Short-term investing deals exclusively with short-term investments, which are assets or securities that can easily be converted into cash within a five-year period, though most are only held for about three to twelve months.

Short-term investments include things like:

  • Government bonds
  • Money market accounts
  • High-yield savings accounts
  • Treasury bills

All of these investments are high-quality and high-liquidity. As a result, short-term investing is characterized by rapid turnaround and high liquidity, and while the returns are lower, investors have the ability to withdraw money quickly. And because the investments have a short shelf life, they’re lower risk than long-term investments.

What is Long-Term Investing?

Long-term investing, on the other hand, is built on long-term investments. These are investments that won’t be sold for years, sometimes even decades, and in some cases may not ever be sold. In other words, your money stays tied up in a given investment vehicle for a long period of time.
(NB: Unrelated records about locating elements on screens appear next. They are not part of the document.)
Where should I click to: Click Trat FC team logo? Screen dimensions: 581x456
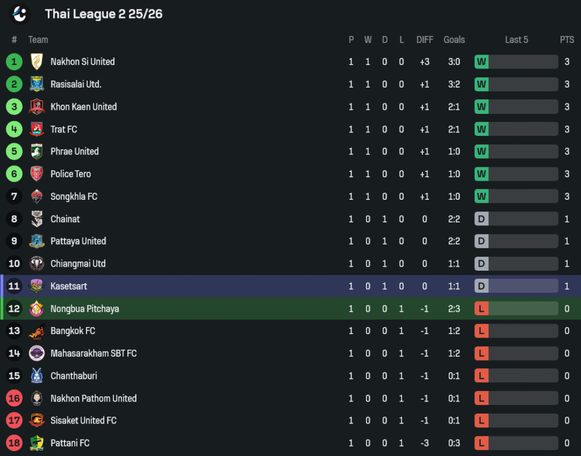(x=37, y=129)
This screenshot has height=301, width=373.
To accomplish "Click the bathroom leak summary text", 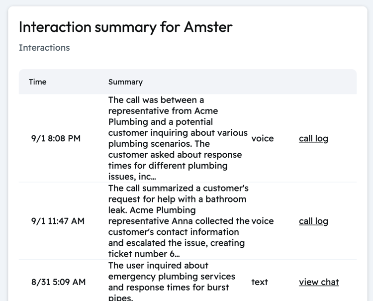I will (x=179, y=221).
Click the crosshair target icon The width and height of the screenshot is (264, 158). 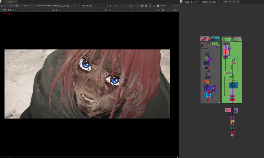coord(154,6)
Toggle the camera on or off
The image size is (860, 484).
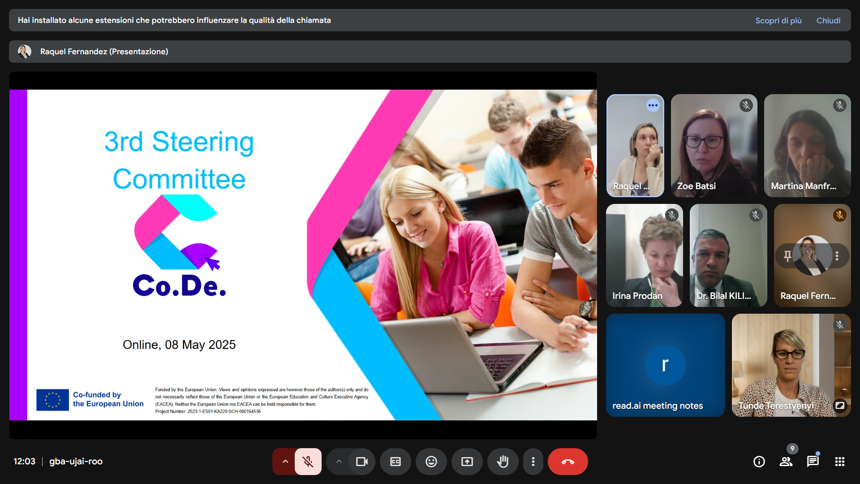tap(361, 462)
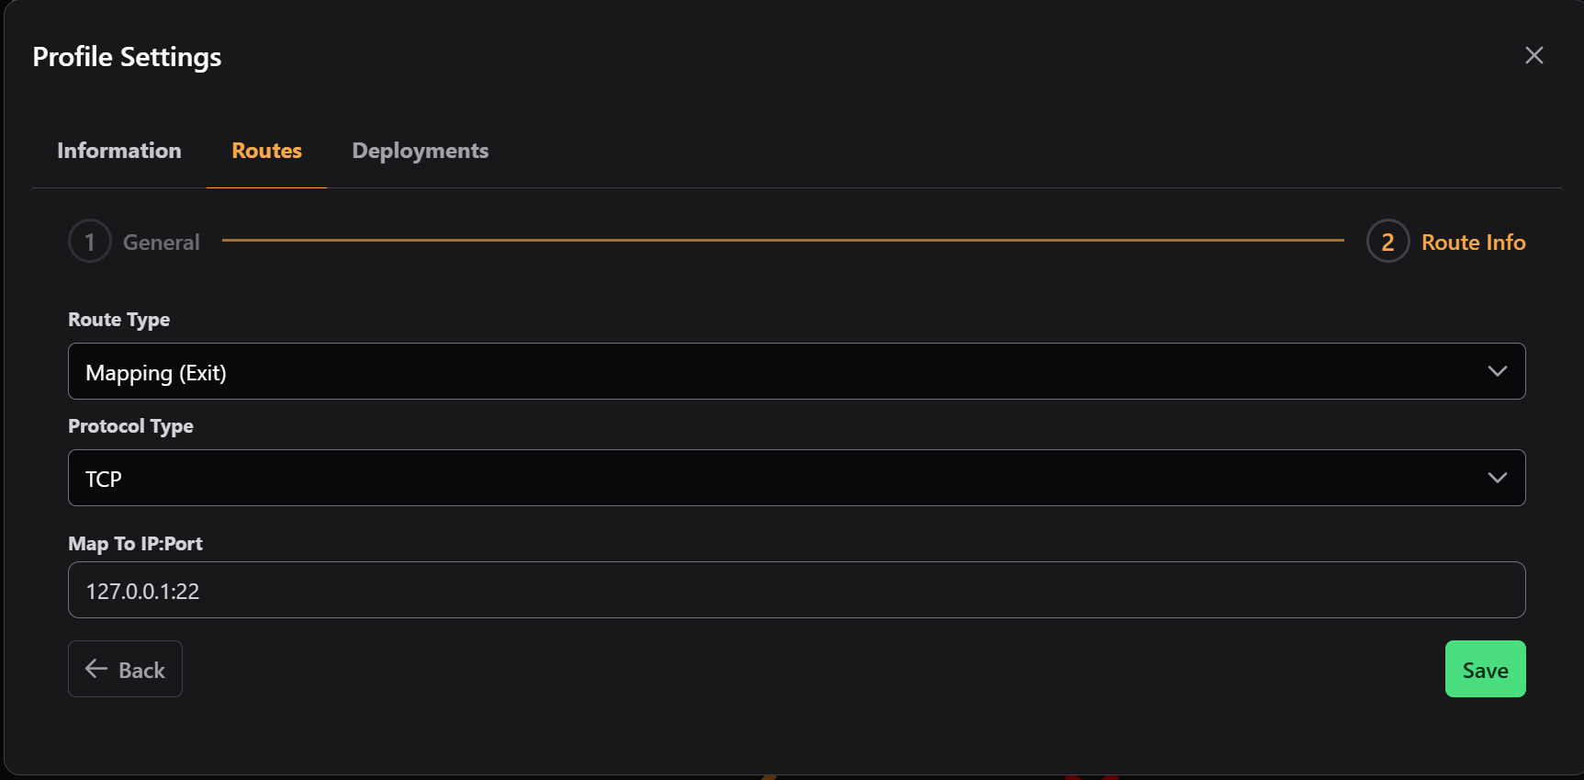Close the Profile Settings dialog
Viewport: 1584px width, 780px height.
(x=1533, y=55)
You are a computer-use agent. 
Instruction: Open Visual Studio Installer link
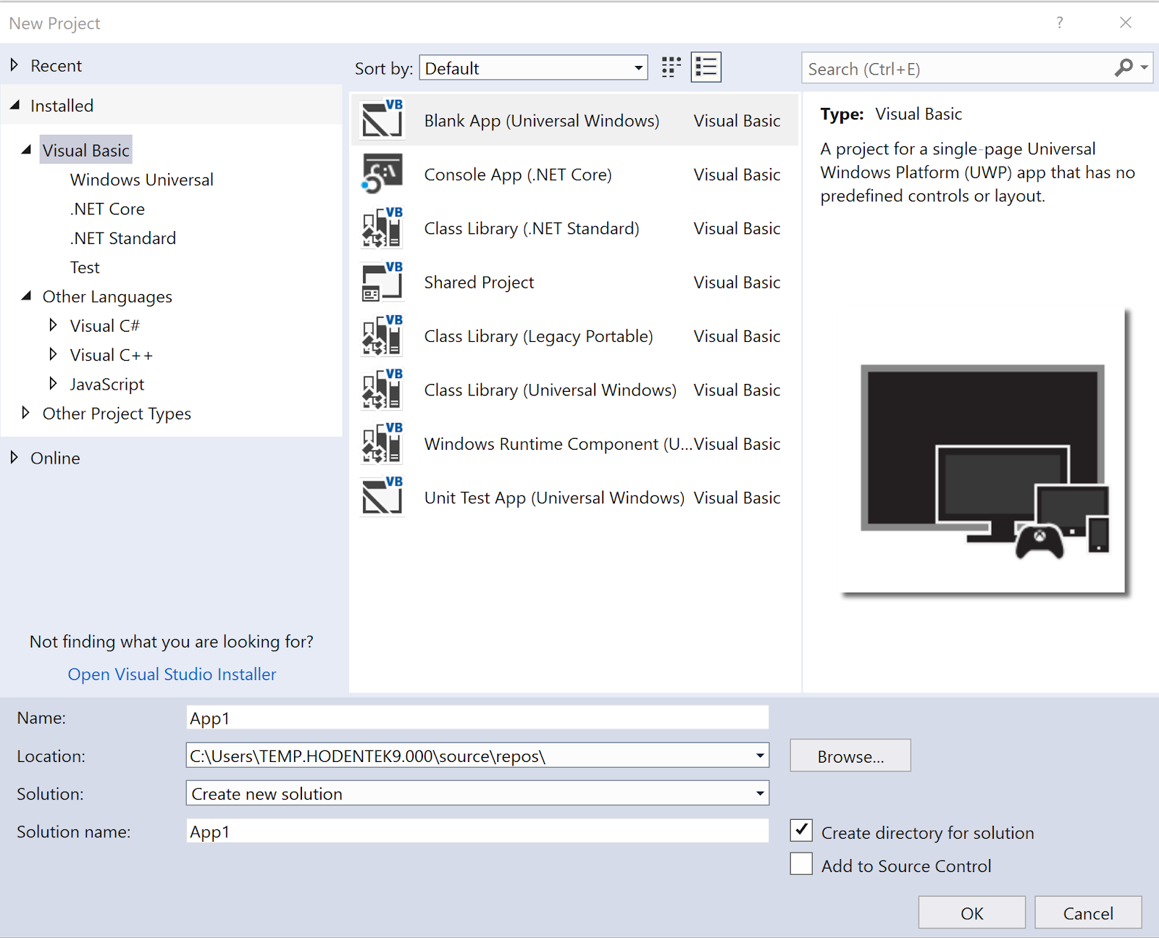[x=172, y=674]
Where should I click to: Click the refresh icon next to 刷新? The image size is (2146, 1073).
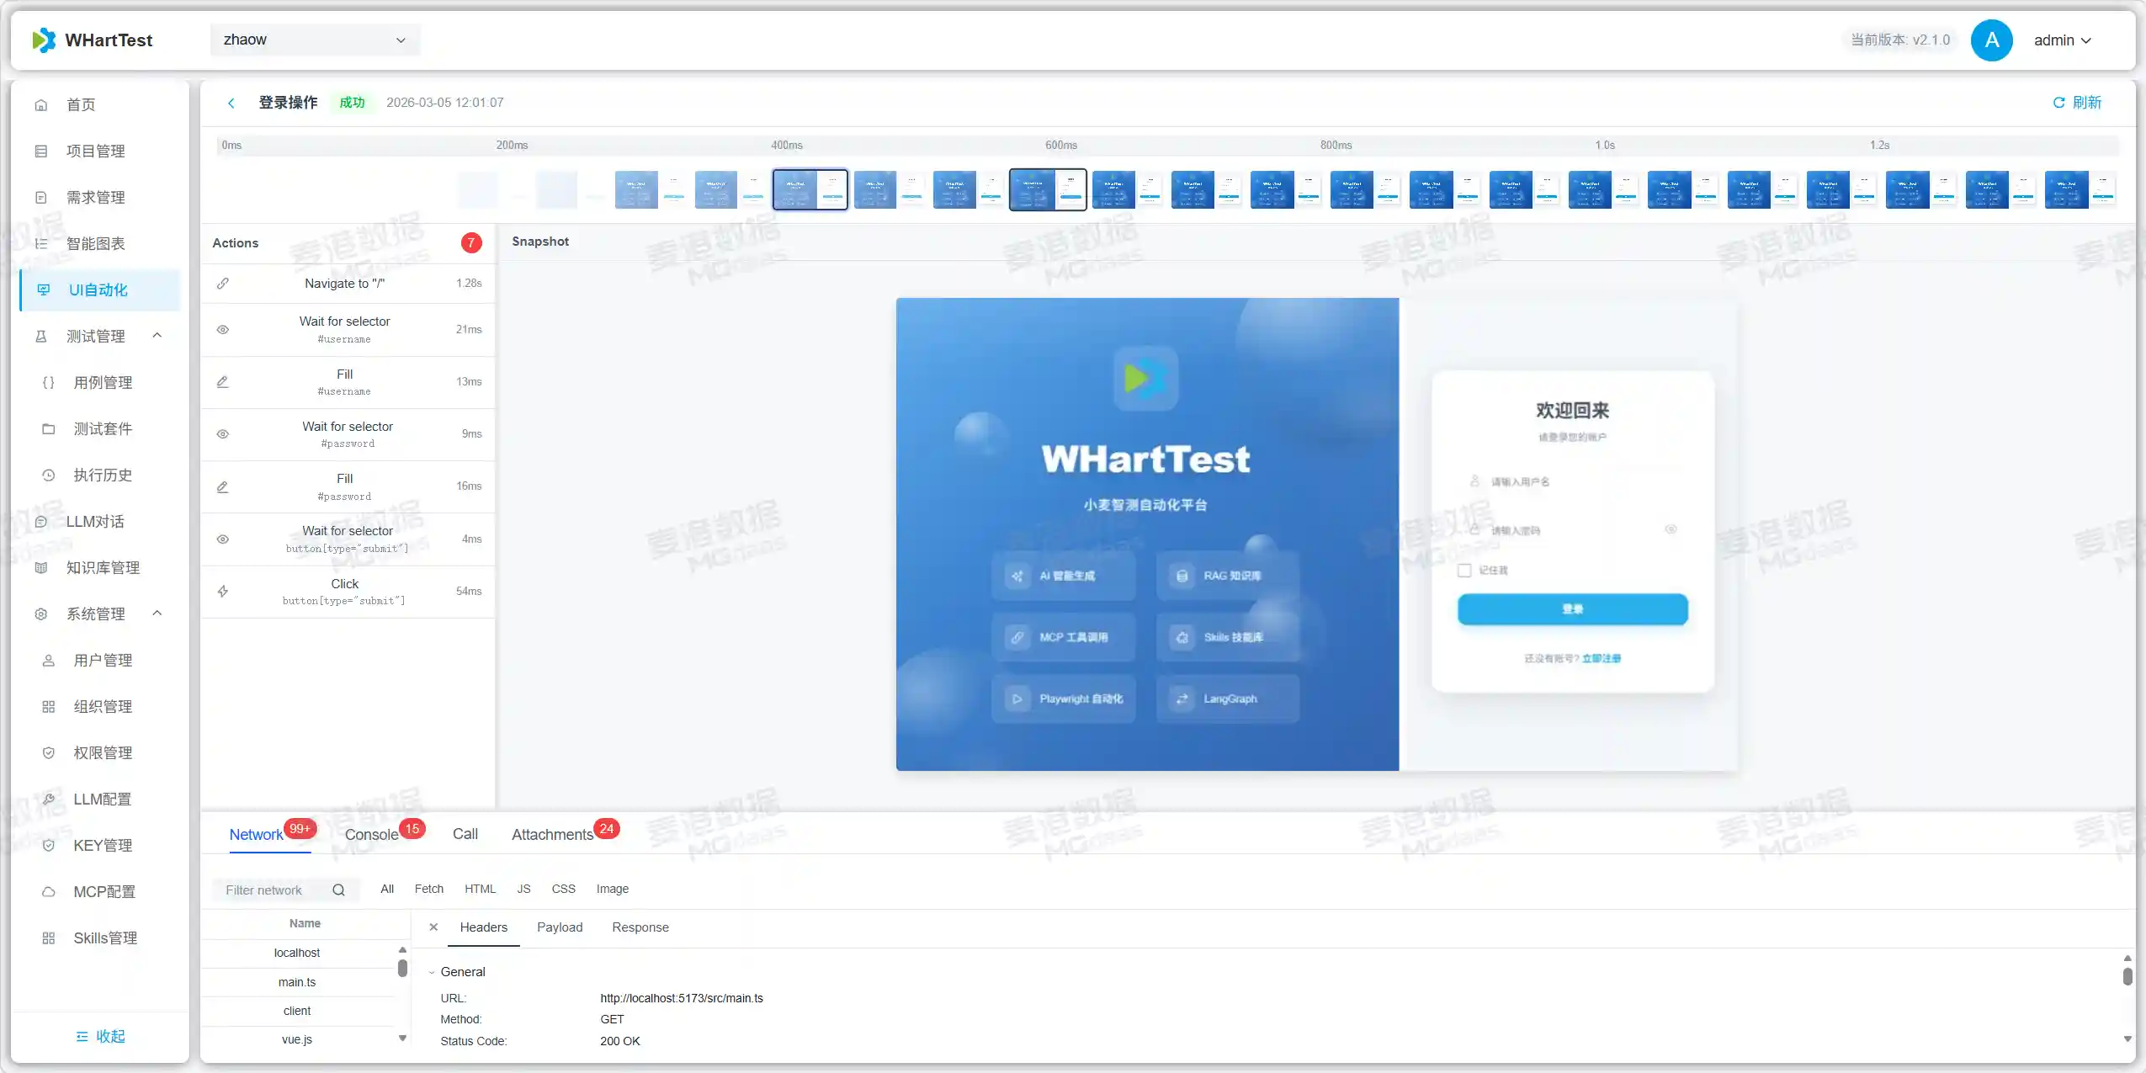[x=2058, y=103]
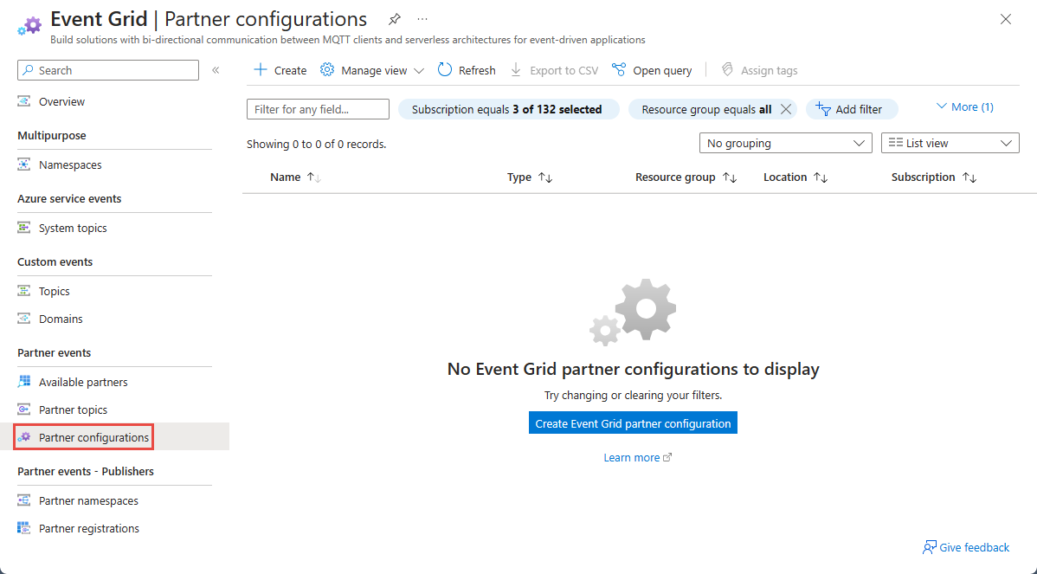Refresh the partner configurations list
This screenshot has width=1037, height=574.
coord(467,70)
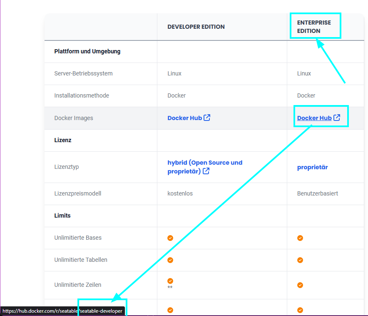Open the hybrid (Open Source und proprietär) link
This screenshot has width=368, height=316.
point(204,163)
This is a classic high risk high reward scenario. On one hand, holding your money in an investment for a longer period of time gives the investment more time to accrue value, which means greater returns. On the other hand, it also means that you can’t liquidate the investment easily—and the investment may never deliver returns, which means you kept your money in one place for nothing.

Many investors build long-term investments into portfolios with a specialized strategy. Chances are, you do it too. If you have a 401(k), an IRA, a college savings plan, or a long-term savings account, you engage in long-term investing. As you can guess, most investors rely on long-term investing to build a retirement nest egg.

Long-Term vs. Short-Term Investment

The gap between long-term and short-term investing comes down to three critical differences:

  1. Time horizon
  2. Market risk
  3. Investing goals

Again, short-term investments are usually held for a year or less, while long-term investments are held for at least a year, but often for years on end. This also means that short-term investments are less risky than long-term investments due to increased liquidity, though short-term investments don’t deliver gains as well as long-term investments.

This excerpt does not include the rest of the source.